What the task requires -
Show the lines below where "name" occurs.

Entries provided -
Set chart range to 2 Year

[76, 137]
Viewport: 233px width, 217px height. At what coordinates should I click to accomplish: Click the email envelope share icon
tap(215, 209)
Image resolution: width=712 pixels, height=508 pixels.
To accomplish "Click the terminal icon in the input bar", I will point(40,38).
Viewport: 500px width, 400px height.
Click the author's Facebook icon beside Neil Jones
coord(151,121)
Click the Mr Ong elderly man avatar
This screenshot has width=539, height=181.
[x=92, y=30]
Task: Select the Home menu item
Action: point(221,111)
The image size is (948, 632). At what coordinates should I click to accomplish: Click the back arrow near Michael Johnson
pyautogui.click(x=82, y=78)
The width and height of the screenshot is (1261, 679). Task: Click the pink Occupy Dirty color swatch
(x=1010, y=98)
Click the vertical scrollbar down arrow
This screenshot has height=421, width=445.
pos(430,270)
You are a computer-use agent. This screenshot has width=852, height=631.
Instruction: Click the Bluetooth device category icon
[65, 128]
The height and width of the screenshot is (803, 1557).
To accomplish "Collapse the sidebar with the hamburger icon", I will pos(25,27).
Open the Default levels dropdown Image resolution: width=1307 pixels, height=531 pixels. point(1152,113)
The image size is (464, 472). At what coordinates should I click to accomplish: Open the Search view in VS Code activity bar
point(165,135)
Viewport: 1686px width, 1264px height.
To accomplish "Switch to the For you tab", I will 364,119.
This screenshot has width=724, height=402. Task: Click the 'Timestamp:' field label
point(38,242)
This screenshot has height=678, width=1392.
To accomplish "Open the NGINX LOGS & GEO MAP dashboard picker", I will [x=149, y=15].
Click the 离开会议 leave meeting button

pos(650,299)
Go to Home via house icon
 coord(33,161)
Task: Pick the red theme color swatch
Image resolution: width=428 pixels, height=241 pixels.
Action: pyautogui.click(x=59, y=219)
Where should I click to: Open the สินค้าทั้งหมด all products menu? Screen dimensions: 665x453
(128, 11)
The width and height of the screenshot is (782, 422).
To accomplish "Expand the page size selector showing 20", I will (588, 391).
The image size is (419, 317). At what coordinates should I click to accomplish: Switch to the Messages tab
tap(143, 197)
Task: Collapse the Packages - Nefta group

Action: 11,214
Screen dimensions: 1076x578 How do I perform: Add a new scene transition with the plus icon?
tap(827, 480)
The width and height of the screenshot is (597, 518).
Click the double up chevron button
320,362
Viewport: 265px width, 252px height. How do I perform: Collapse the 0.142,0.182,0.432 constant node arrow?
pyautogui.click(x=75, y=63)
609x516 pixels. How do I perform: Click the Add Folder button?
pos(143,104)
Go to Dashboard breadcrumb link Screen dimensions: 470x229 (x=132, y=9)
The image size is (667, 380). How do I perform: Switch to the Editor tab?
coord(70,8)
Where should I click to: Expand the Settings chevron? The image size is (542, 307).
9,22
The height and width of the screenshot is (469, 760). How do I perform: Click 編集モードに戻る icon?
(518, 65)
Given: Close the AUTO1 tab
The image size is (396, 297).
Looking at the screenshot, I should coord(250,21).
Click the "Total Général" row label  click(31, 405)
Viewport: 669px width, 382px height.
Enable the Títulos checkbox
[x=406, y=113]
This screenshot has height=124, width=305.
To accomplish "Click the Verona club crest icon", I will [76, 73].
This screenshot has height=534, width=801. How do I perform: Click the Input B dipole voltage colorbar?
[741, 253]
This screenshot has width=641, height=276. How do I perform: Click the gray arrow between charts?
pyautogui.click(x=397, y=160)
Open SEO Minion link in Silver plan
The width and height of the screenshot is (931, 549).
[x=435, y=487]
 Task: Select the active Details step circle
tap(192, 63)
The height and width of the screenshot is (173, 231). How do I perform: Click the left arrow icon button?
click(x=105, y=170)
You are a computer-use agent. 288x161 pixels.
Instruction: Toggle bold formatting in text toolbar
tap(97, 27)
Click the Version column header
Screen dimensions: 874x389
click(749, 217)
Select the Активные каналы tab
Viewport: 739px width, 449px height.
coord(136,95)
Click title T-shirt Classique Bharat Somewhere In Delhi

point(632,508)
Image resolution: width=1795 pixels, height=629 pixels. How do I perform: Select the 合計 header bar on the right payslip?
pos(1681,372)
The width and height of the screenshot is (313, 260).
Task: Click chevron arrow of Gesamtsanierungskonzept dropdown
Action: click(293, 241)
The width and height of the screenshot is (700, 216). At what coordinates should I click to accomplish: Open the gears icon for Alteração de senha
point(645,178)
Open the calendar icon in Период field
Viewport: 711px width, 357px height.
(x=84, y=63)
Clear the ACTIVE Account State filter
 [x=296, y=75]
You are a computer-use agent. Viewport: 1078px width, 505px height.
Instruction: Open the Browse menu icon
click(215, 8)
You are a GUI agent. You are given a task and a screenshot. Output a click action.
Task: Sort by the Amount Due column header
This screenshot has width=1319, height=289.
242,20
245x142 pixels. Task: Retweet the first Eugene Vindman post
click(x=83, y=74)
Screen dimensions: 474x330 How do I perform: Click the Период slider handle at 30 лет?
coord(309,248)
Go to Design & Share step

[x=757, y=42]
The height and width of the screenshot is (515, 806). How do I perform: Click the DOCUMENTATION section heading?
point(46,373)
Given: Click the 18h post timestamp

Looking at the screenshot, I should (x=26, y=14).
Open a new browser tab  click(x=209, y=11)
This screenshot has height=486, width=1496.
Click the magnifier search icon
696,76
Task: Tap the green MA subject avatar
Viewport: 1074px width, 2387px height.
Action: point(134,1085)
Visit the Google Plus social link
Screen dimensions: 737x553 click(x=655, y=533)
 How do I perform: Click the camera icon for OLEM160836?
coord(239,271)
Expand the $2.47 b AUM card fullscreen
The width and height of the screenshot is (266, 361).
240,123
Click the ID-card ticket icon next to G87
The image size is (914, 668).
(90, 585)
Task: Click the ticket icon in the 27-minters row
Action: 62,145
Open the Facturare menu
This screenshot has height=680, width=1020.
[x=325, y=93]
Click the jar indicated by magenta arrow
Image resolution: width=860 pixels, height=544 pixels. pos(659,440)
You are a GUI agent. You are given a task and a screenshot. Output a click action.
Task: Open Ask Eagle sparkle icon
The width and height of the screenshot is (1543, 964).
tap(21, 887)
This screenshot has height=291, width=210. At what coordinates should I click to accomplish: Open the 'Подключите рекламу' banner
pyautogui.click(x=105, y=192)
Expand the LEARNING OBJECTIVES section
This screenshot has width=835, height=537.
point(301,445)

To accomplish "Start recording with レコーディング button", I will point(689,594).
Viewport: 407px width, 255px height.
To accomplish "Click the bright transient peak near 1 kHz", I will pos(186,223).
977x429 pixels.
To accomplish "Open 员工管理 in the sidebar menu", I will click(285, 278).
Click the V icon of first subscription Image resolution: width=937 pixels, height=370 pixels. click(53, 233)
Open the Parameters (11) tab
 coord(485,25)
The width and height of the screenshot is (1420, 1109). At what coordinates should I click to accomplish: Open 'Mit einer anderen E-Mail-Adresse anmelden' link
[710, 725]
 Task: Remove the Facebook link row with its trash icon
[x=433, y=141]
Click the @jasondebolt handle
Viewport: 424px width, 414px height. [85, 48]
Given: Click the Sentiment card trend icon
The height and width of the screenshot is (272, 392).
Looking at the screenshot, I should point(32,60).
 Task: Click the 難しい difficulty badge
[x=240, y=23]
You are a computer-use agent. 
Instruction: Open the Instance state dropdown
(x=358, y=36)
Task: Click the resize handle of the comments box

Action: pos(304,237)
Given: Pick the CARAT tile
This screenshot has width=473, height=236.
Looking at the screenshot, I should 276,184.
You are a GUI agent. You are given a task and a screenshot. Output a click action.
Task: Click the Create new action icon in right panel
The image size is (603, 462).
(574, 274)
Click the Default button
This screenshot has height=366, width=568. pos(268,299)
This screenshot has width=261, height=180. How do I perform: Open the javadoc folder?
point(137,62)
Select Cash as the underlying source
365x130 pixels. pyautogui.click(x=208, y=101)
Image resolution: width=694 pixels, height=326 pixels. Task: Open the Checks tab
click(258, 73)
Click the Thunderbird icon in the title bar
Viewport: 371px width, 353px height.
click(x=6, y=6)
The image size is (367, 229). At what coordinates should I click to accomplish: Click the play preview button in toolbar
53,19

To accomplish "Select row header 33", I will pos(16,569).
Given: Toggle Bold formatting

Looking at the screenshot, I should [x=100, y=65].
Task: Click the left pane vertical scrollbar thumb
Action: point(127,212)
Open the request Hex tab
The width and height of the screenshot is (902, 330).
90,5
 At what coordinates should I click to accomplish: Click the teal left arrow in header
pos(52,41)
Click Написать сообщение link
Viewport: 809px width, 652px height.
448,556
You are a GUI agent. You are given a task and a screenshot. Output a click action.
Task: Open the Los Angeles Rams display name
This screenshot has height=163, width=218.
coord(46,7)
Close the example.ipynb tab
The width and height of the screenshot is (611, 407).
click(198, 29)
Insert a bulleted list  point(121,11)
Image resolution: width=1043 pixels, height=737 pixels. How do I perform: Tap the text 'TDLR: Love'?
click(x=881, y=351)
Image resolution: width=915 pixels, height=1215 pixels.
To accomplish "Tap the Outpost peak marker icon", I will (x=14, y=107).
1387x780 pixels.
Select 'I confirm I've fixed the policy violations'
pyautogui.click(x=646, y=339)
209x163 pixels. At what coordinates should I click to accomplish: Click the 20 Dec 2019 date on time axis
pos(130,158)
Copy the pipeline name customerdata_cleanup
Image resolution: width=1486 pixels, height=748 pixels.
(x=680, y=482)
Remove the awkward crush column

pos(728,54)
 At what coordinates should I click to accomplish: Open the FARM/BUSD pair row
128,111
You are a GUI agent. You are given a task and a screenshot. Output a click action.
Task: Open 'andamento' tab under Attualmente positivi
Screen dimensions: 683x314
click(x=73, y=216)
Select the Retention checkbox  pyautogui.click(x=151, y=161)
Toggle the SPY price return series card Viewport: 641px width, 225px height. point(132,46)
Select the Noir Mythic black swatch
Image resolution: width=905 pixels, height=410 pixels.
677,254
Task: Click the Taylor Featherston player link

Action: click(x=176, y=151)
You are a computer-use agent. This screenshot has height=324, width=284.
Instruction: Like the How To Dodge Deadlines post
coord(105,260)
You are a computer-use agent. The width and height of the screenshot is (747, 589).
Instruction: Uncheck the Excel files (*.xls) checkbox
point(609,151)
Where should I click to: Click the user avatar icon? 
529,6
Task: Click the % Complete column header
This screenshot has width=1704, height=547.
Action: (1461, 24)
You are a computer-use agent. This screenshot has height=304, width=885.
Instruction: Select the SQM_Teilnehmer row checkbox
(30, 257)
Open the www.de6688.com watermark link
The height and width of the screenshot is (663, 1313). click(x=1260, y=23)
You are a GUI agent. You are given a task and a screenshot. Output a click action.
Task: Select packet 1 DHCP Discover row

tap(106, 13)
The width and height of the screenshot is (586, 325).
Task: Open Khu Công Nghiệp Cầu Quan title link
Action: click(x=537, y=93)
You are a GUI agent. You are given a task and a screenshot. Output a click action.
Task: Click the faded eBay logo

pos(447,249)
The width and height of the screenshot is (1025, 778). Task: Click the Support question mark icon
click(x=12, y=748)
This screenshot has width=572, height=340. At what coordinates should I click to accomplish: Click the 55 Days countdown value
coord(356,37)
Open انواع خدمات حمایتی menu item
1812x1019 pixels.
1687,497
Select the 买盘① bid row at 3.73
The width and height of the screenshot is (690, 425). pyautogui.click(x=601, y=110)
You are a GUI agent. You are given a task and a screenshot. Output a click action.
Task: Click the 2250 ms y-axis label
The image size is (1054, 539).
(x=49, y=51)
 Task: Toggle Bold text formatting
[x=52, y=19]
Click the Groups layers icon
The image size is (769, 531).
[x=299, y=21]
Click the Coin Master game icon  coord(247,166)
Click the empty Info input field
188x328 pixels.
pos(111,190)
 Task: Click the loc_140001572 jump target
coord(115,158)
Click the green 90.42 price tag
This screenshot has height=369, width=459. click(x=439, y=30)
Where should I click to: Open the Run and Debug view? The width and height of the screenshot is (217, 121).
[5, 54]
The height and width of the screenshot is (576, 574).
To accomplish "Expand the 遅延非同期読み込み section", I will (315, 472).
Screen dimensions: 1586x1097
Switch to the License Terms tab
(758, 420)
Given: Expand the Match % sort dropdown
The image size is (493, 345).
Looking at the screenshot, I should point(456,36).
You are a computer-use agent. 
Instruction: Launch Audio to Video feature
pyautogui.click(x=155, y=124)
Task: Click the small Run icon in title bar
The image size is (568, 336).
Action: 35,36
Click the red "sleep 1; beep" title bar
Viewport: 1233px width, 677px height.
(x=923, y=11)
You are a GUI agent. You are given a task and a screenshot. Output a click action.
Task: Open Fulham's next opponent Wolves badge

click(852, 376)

Result of the exercise -
Task: Open the Los Angeles Rams display name
Copy the pipeline name customerdata_cleanup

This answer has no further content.